>>
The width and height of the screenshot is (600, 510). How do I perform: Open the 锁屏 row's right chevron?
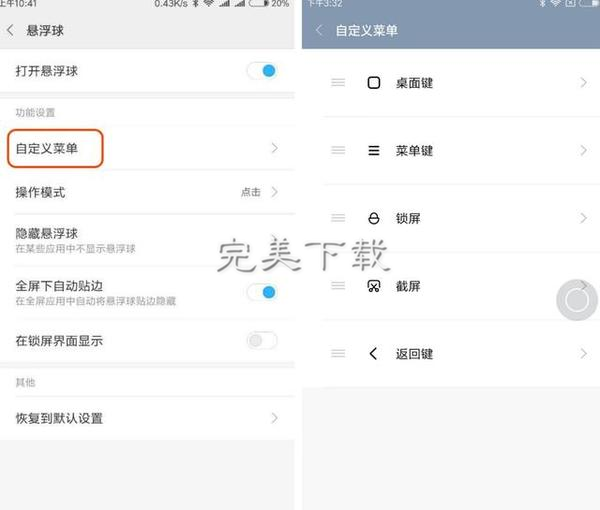(583, 218)
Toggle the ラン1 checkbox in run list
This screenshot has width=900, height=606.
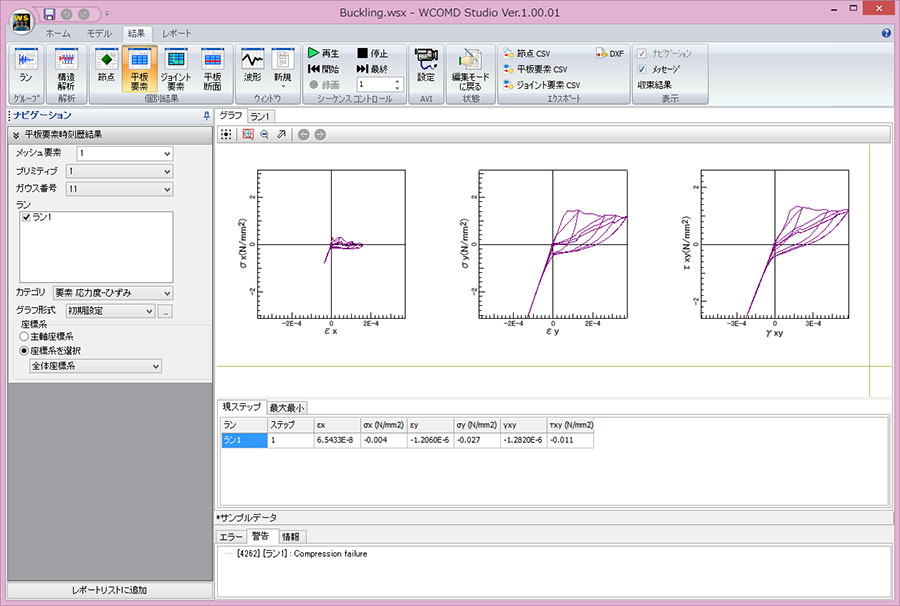[27, 217]
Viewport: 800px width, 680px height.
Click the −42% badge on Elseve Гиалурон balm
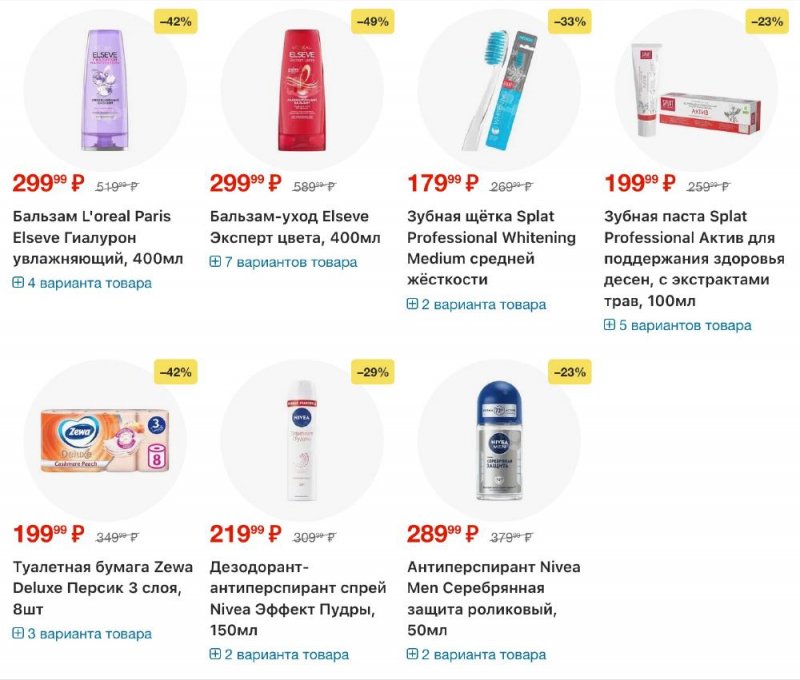[176, 21]
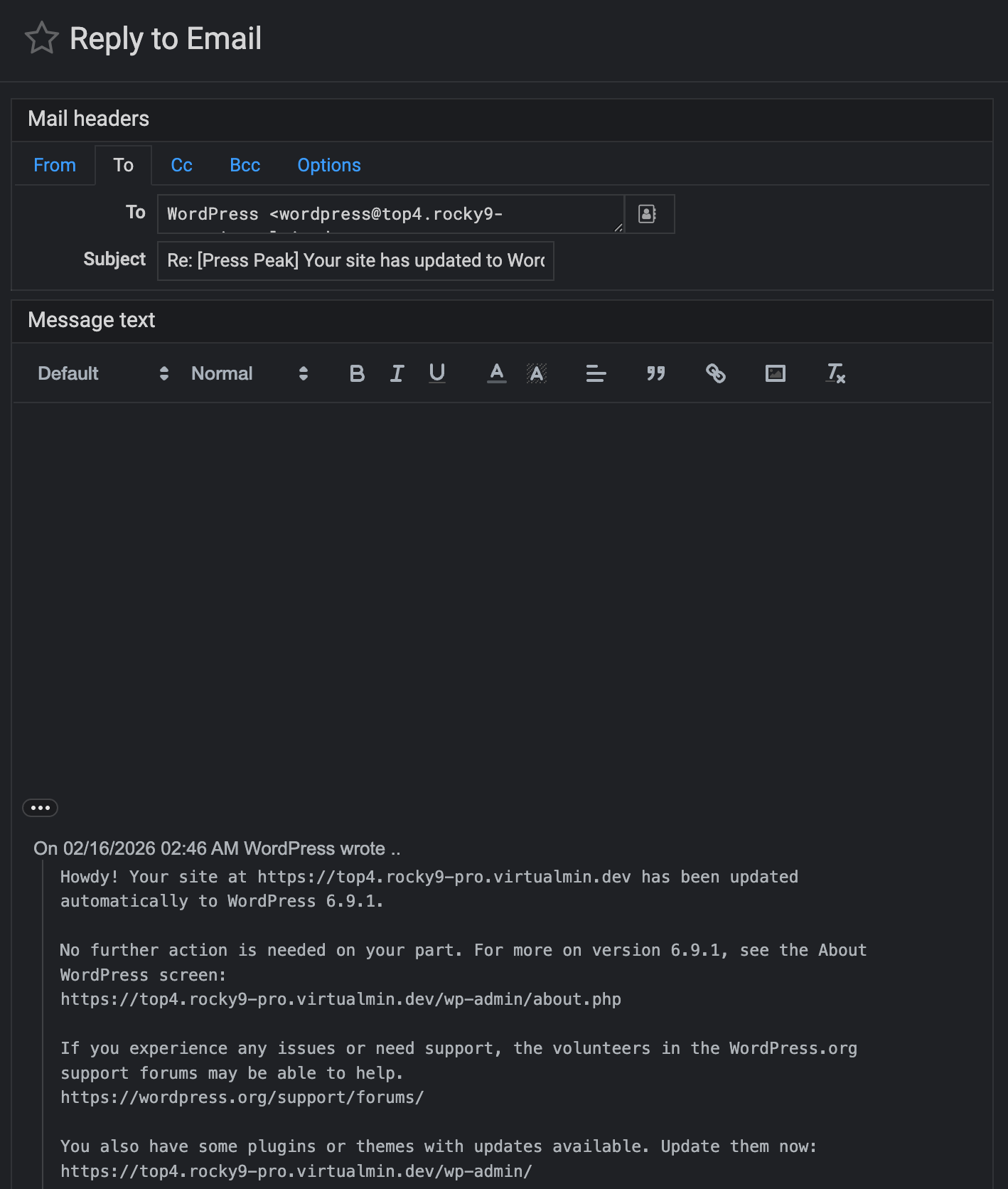Apply bold formatting
The width and height of the screenshot is (1008, 1189).
(x=357, y=373)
<<
**TASK DETAILS**
Restate each entry word for word, leaving out any pictures.

**ANSWER**
The width and height of the screenshot is (600, 510). How do I perform: Open the 锁屏 row's right chevron?
(583, 218)
Toggle the ラン1 checkbox in run list
This screenshot has width=900, height=606.
[27, 217]
Viewport: 800px width, 680px height.
Click the −42% badge on Elseve Гиалурон balm
[176, 21]
Apply bold formatting
The width and height of the screenshot is (1008, 1189).
(x=357, y=373)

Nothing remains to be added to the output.